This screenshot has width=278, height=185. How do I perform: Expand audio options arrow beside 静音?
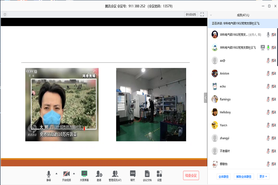57,173
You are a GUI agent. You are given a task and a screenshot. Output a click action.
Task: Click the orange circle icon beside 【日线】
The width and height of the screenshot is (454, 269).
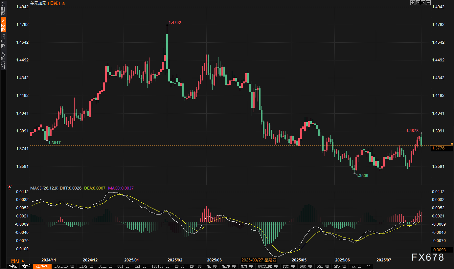pos(63,3)
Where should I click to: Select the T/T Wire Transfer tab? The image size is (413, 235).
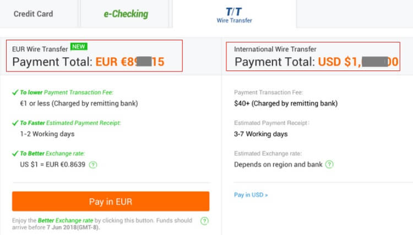click(235, 14)
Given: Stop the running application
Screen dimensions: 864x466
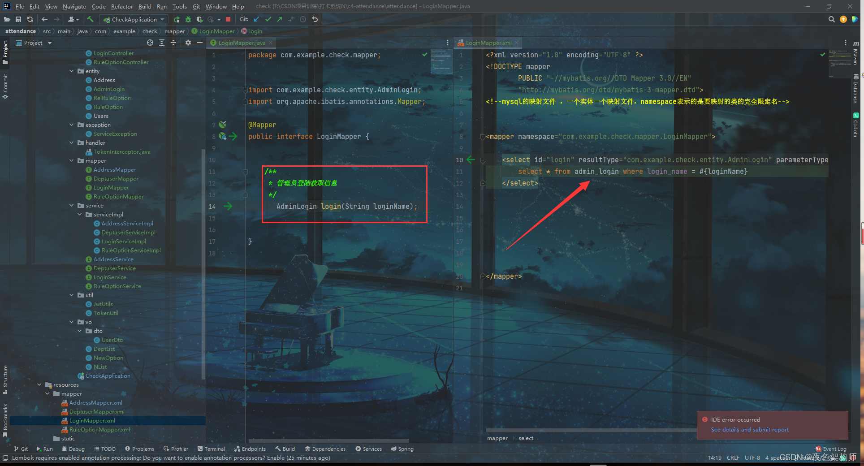Looking at the screenshot, I should pos(228,19).
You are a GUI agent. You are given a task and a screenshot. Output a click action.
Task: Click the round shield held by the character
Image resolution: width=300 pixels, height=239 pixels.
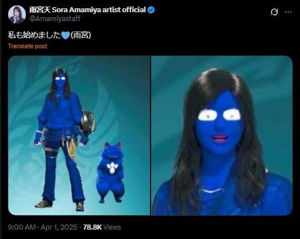[x=88, y=122]
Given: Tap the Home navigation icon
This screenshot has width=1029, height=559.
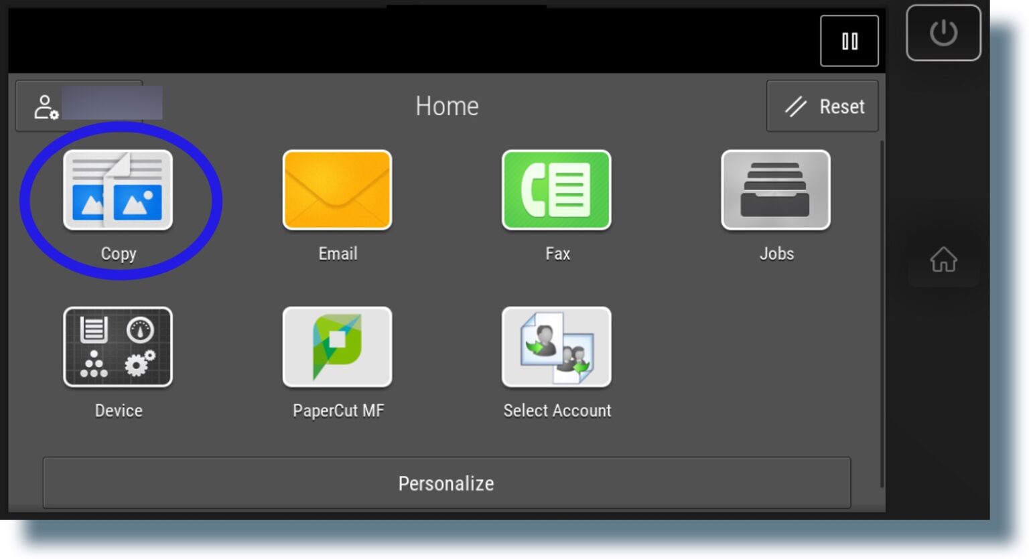Looking at the screenshot, I should click(943, 260).
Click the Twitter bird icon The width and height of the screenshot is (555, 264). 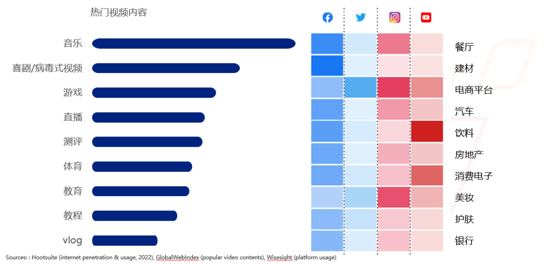click(x=361, y=17)
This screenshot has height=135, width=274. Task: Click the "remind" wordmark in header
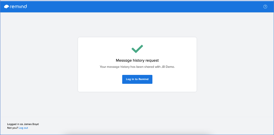tap(18, 7)
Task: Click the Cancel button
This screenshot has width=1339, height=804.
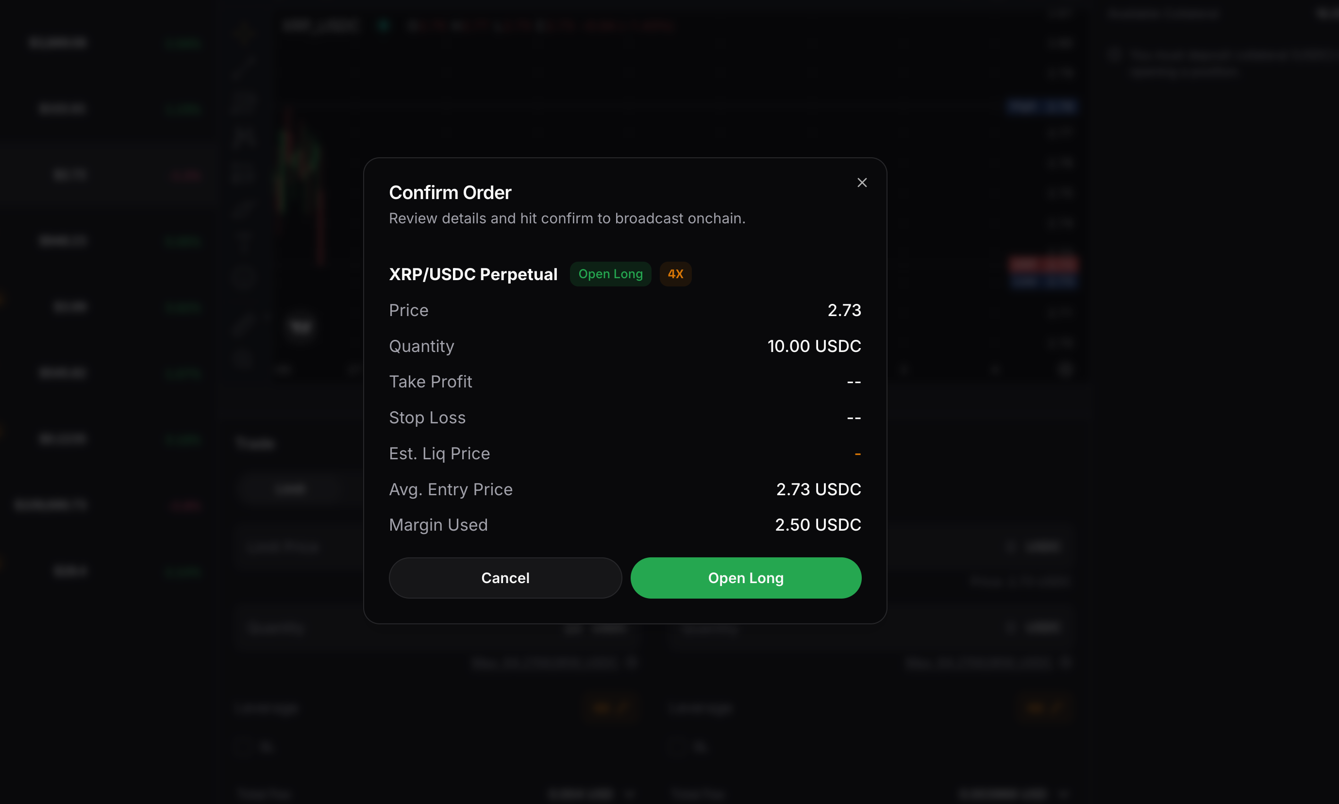Action: [505, 578]
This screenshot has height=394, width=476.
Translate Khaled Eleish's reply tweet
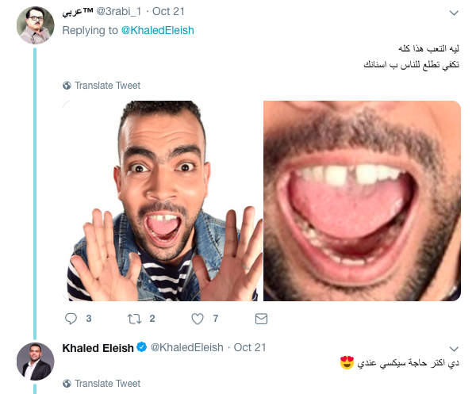107,384
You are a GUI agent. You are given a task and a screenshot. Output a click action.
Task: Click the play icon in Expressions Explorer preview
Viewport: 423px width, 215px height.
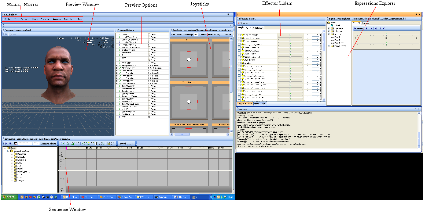point(366,28)
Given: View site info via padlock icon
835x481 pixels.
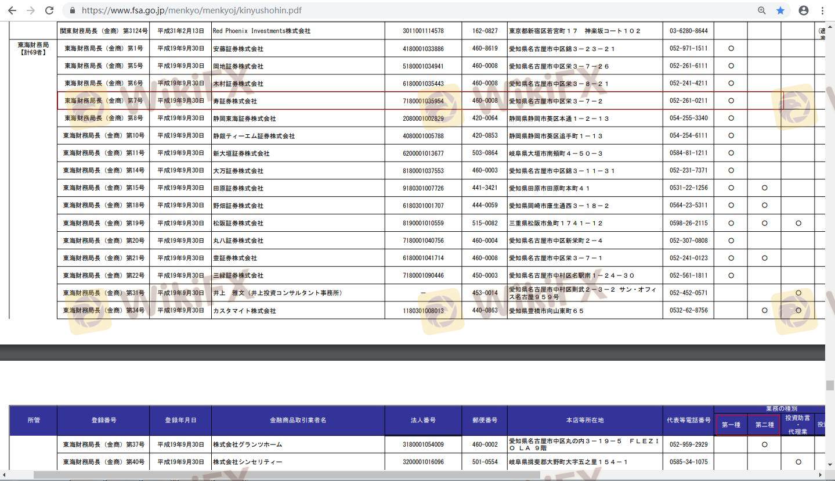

────────────────────

Task item >> With the pictures left out, copy exactly the lines from the line holding "Viewport: 423px width, 215px height." through the final line of the records, including both.

Solution to this task >>
Viewport: 423px width, 215px height.
point(366,28)
Given: View site info via padlock icon
835x481 pixels.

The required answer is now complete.